Opinion
Accountability Opinion

Test Scores and Reinforcing the Wrong Connections

By Deborah Meier — April 30, 2009 4 min read
  • Save to favorites
  • Print

Dear Diane,

The good news is that most of the American people haven’t lost their common sense. And, above all, those closest to “the action”—parents, teachers, kids, and their families, plus a majority of those who work closely with schools or are “students” of schooling—haven’t. What they have lost is the power to be widely heard. The Education Equality Project et al are doing their best to “brainwash” us into thinking we all agree.

If there ever was a time when I appreciate the existence of organized “teacher voices,” it’s the days we’re living through. Thank goodness for teachers’ unions—weak as they are. The attacks on “big labor” are always intriguing. The labor leaders relish it because it’s hard to boast about powerlessness. Their opponents like it so they can blame unions.

You are right: The McKinsey report presents an argument for ending poverty. But you wouldn’t know it by the press it has received. A nation known worldwide for its egalitarian ideals is now least equal among modern societies; it’s even near the bottom on social mobility. So, it’s no surprise that it shows up also on test scores, as we’ve known since the invention of standardized testing a century ago. For some of them (Joel Klein) to now claim that NAEP is less reliable than the N.Y. State tests is absurd (For more, see the blog Skoolboy, on the Gotham Schools Web site, by Aaron Pallas).

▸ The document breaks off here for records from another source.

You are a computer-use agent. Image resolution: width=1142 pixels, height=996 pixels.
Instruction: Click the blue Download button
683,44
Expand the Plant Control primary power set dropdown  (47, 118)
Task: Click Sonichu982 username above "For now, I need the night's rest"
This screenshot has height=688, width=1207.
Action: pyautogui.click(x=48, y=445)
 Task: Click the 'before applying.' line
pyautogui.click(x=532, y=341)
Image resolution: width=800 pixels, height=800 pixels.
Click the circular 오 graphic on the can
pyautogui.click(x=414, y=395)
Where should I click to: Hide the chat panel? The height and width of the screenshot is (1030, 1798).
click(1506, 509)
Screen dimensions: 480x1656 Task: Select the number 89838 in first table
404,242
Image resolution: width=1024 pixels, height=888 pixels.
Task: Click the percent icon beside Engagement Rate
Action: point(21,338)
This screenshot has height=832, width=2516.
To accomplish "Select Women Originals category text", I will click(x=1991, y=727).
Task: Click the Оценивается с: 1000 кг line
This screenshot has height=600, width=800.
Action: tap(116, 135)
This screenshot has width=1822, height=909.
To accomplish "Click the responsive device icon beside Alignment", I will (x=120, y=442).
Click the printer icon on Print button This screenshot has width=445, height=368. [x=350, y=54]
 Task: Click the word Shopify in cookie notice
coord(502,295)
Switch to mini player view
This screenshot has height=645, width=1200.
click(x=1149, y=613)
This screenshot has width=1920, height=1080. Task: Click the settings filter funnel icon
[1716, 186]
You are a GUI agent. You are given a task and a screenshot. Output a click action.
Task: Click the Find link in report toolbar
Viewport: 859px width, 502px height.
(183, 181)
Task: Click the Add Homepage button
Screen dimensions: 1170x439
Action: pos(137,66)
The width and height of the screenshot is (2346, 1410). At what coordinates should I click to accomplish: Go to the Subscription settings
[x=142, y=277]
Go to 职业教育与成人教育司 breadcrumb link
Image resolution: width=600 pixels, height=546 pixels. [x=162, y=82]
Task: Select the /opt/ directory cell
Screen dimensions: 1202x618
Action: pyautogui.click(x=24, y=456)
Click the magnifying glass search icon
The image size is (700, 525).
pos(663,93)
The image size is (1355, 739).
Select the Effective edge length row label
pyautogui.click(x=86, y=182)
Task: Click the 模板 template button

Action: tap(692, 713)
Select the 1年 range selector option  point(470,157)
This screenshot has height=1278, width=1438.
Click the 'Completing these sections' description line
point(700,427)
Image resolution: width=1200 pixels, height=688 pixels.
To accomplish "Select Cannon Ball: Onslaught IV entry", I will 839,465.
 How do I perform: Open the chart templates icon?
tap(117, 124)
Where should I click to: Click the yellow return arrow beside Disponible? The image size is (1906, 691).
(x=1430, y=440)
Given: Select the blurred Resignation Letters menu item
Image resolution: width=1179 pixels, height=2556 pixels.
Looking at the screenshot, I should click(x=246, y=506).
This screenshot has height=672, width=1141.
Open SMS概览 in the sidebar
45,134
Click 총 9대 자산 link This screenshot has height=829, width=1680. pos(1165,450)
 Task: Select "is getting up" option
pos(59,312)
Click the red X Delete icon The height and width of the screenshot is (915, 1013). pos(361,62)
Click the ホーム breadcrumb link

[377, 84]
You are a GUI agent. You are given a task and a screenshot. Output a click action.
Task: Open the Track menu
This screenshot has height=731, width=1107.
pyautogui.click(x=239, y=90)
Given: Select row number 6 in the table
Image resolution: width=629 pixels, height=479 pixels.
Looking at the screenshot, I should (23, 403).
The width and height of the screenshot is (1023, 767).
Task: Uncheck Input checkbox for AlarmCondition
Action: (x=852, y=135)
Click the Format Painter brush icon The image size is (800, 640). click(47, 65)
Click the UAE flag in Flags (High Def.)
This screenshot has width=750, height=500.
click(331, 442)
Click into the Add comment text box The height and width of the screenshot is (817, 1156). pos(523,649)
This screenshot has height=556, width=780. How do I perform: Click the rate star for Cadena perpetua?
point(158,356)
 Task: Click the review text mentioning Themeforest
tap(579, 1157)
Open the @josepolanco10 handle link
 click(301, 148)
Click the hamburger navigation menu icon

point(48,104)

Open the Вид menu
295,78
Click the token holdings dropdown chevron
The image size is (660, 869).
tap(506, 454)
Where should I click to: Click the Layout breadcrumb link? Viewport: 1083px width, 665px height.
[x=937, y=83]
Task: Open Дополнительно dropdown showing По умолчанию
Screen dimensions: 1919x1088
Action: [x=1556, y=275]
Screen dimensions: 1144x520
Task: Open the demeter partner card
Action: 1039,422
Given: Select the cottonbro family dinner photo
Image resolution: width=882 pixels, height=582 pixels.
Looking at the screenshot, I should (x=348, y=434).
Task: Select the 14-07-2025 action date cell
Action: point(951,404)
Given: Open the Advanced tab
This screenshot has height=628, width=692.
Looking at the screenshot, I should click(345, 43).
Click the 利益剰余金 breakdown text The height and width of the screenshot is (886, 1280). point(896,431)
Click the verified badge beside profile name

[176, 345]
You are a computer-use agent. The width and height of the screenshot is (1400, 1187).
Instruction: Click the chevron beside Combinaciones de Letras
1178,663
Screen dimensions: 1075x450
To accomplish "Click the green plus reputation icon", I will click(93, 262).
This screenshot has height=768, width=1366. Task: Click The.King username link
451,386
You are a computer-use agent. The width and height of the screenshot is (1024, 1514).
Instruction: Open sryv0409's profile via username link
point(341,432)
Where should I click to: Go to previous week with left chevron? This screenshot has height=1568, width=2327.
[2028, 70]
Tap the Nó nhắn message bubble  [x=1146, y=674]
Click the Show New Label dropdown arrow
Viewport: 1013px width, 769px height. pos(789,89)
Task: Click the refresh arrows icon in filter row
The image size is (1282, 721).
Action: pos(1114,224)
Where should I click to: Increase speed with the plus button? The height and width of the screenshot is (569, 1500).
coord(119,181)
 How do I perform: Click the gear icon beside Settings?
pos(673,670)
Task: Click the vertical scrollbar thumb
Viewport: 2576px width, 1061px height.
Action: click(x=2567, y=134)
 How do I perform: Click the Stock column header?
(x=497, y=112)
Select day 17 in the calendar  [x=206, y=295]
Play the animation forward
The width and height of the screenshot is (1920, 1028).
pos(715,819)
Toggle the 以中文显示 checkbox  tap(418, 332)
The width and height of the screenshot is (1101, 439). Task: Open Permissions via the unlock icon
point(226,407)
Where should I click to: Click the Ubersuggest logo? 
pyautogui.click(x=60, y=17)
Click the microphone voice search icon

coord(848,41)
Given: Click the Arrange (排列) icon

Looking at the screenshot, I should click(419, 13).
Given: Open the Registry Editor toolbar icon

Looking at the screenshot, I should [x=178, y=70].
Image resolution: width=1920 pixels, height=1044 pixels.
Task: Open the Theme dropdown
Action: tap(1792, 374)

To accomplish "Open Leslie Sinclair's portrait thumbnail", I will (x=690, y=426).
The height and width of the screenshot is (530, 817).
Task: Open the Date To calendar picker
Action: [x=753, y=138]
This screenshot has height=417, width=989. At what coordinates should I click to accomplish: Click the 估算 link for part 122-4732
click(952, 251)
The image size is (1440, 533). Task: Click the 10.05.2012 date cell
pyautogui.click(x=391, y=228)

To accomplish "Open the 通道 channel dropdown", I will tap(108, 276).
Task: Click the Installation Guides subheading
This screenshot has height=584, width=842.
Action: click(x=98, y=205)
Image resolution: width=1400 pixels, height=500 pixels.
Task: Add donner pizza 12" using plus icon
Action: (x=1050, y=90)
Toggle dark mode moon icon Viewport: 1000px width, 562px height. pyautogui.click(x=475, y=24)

At a time when the Big Boys have devastated our economy, in ways that affect us all, but are hardest—of course—on the most vulnerable, they are upping their propaganda: “It’s not our fault?” Poverty has been redefined: it’s the side effect of poor schooling! All those side effects would be cured—cheaply—if we required schools to perform properly. Schools are suffering from attracting the wrong people to teaching—“sub-par” people, in Chancellor Klein’s words—and too much allowed leeway in the practice of their mission.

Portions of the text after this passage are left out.